Dev perf tools & process

This page describes some performance testing tools used to "quickly" test NetObserv. That comes in addition to the QE perf tests, which are more designed for large scale cluster & long running scenarios.

The tests use hey-ho, a small wrapper on top of hey that deploys workloads on a running cluster and generates traffic. Start by cloning the hey-ho repo.

Test results are copied into this spreadsheet. Filling this spreadsheet is a manual process (but it doesn't take that long).

  • Cells with light yellow background are informative: testbed, cluster info, promQL queries to get metrics, etc.
  • Each run is displayed as a wide table with 3 scenarios mentionned: LOW, MEDIUM and HIGH. Each scenario correspond to a hey-ho command.
  • Runs can be compared with each other. The second line in each scenario, showing percentages, shows comparisons with the selected baseline.
  • Cells that are meant to be edited have a light purple background.

Pre-requisite

  • A running k8s / OpenShift cluster
  • NetObserv operator installed

Process

  1. Edit the results spreadsheet (or clone it if you prefer). Duplicate the first tab and delete the existing values in the light-purple background cells. Fill cluster info and common settings appropriately. This tab will be your "working session".
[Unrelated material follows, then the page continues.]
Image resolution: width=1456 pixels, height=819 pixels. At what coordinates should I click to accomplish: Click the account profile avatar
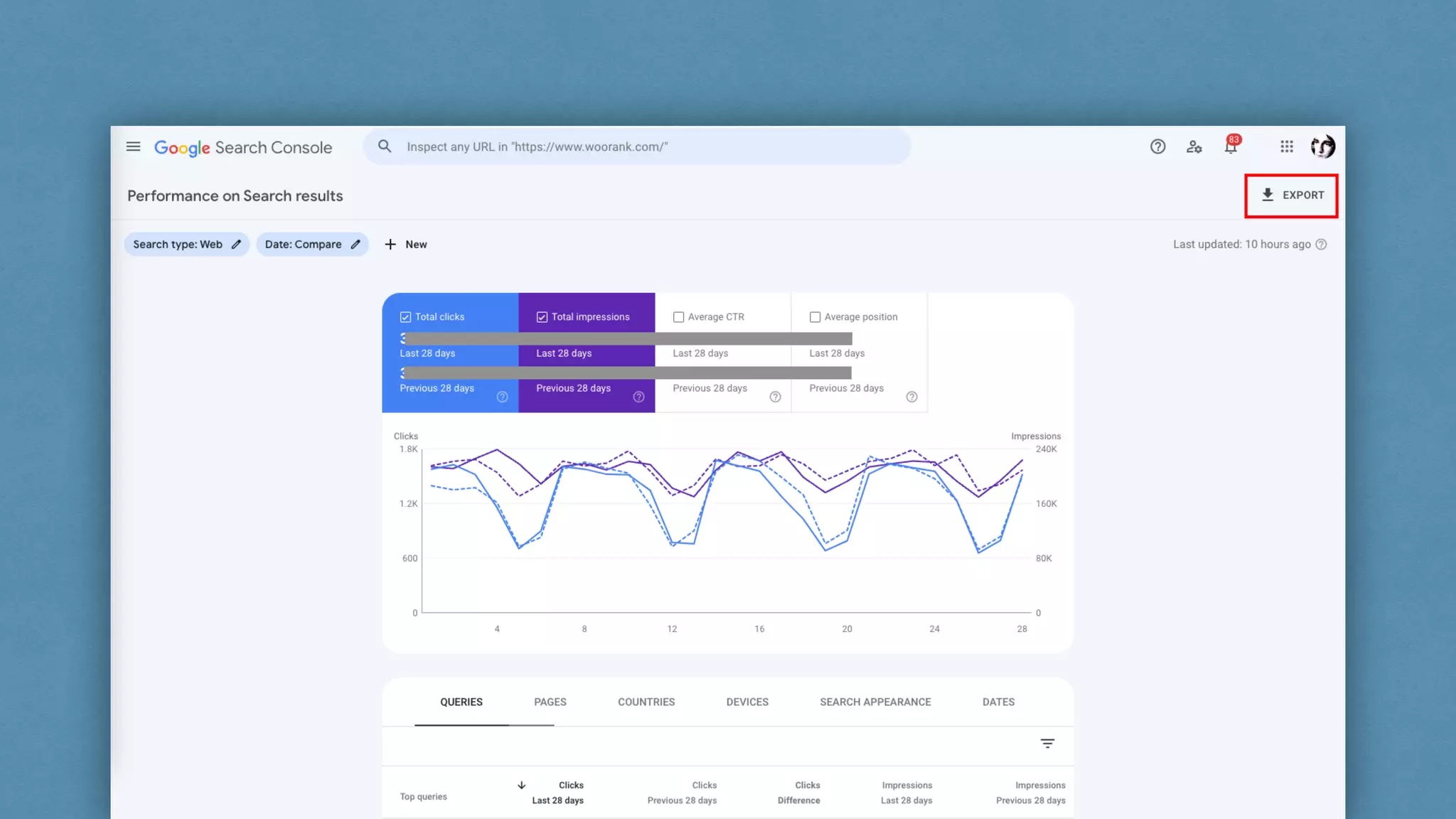pyautogui.click(x=1322, y=147)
  2. As a first run, it is recommended to re-establish a baseline on your cluster. Running all tests on the same cluster allows to eliminate some potential environmental biases. You can probably ignore the table titled "Baseline run (no netobserv)": this is only useful when you want to measure NetObserv overhead versus a cluster without NetObserv.

  3. For each run:

  • Run any or all of the hey-ho commands listed for LOW, MEDIUM and HIGH, such as ./hey-ho.sh -r 2 -d 2 -z 10m -n 1 -q 50 -p. Each command is set up for a 10-minutes run. Note that this may generate a lot of stress on the cluster, especially the HIGH one. It's not impossible that you have to restart a lost node.
  • Gather metrics using the promQL queries provided. For convenience there are some links provided at the top to directly open OpenShift console metrics pages.
  • Write data manually, accordingly. (Note: perhaps at some point we will automate this.. but that's also a good thing to actually take a look at the time-series, you might potentially notice interesting things that you wouldn't with a summary computed automatically).
  • Between runs, restart Loki, Kafka and/or any workload impacted. You should also delete hey-ho pods with ./hey-ho.sh -c -n 3.